But a number of recently articles have shown that a number of these companies, most notably Klarna, are on the verge of serious trouble thanks to borrowers not being able to pay back their loans.

We now appear to be on the verge of an ‘08 financial crisis style collapse of micro-transactional lenders, and today, I’m going to explain exactly why that’s making me very, very happy.

The Rise of BNPL

BNPL (buy now pay later) is an industry that allows customers to borrow money to pay for everyday items, meaning you can spread the cost of something over time and pay off monthly instalments.

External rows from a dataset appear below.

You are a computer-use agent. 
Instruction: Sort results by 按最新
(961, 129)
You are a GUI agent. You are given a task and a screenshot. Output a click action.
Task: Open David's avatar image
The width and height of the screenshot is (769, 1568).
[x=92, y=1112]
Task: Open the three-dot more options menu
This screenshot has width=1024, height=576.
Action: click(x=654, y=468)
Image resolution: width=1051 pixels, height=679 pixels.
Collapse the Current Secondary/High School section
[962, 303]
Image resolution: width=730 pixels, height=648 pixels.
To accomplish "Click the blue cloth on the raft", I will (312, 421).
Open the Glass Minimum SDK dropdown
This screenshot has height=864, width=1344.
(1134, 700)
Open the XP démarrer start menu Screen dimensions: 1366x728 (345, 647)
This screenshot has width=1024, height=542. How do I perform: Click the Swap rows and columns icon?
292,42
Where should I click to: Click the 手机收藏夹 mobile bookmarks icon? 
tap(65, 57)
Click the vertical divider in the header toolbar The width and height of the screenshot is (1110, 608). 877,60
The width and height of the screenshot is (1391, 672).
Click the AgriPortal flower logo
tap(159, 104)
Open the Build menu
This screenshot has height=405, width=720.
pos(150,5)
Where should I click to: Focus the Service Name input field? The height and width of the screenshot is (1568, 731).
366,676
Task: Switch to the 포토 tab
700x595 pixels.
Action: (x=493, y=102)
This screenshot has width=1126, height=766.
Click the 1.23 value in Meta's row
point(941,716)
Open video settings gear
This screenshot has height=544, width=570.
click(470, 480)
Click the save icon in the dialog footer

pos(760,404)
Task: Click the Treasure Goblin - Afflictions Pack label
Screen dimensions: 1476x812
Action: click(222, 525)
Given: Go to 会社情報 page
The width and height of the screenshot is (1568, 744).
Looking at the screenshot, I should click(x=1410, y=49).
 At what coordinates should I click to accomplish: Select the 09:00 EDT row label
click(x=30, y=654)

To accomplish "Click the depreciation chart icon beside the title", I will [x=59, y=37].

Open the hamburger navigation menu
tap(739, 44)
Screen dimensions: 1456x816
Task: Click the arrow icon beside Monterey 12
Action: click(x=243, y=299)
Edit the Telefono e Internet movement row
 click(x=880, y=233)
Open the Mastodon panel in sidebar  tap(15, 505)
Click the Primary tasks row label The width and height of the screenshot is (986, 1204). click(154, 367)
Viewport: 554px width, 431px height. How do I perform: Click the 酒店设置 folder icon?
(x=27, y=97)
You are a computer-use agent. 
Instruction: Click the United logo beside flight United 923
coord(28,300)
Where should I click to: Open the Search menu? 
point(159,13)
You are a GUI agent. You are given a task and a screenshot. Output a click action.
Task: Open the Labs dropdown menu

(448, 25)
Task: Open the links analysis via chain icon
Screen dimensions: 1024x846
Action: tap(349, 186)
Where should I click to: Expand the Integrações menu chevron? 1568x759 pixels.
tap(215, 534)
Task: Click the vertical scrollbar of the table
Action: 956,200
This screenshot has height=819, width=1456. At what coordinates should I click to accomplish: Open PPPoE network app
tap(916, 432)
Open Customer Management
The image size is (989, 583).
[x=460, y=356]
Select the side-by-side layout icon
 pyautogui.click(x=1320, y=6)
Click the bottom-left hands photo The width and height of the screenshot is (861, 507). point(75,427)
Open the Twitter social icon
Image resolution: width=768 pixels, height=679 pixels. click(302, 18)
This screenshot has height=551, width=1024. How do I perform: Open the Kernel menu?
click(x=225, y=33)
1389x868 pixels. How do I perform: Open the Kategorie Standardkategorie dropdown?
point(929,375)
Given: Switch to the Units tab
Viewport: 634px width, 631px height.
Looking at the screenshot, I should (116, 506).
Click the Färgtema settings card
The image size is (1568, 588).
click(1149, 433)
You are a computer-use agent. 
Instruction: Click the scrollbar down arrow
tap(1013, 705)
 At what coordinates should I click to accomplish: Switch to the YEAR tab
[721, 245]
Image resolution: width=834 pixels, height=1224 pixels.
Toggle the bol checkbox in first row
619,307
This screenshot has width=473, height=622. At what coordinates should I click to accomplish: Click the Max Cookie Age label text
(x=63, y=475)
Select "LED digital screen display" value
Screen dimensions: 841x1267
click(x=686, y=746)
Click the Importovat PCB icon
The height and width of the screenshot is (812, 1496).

This started with… the mortgage. Houses became unaffordable in one payment, and so Buy Now Pay Later (because that’s all a mortgage is) was born. Decades later, and this increasingly profitable industry is everywhere.

BNPL is no different to a number of other financial industries where scummy pricks realise they can make money from money itself, by profiting off of growing consumerist tendencies and financial hardship amongst ordinary people. BNPL has thrived on trust. It’s as simple as that. These companies operate with the confidence that all the money they lend, is paid back. And in a micro-transactional environment, the risk is often low, and the profit high. Because remember…

They’re not lending money for mortgages. They’re lending money for pizzas.

But evidently, things seem to be taking a turn for a number of these companies, with late payments on the rise, putting a strain on their finances.

The problem is simple: they’ve lent money out to people who can’t afford to pay it back. That sounds awfully familiar, doesn’t it?

Admittedly on a smaller scale, the financed micro-transaction bubble is eerily similar the ‘08 housing crisis. You’re trying to make a profit by lending money out to people who can’t pay it back, and now you’re caught with your pants around your ankles.

It’s the big short, only… smaller. The only difference is that if these companies do fail, our entire financial system won’t go down with them.

At least… I hope they don’t.

How Klarna Makes Money

But, Klarna doesn’t charge interest on it’s loans… so how is it exploitative?

You’re right, they don’t make money through interest. It’s sneakier than that. Instead, they make money through commission.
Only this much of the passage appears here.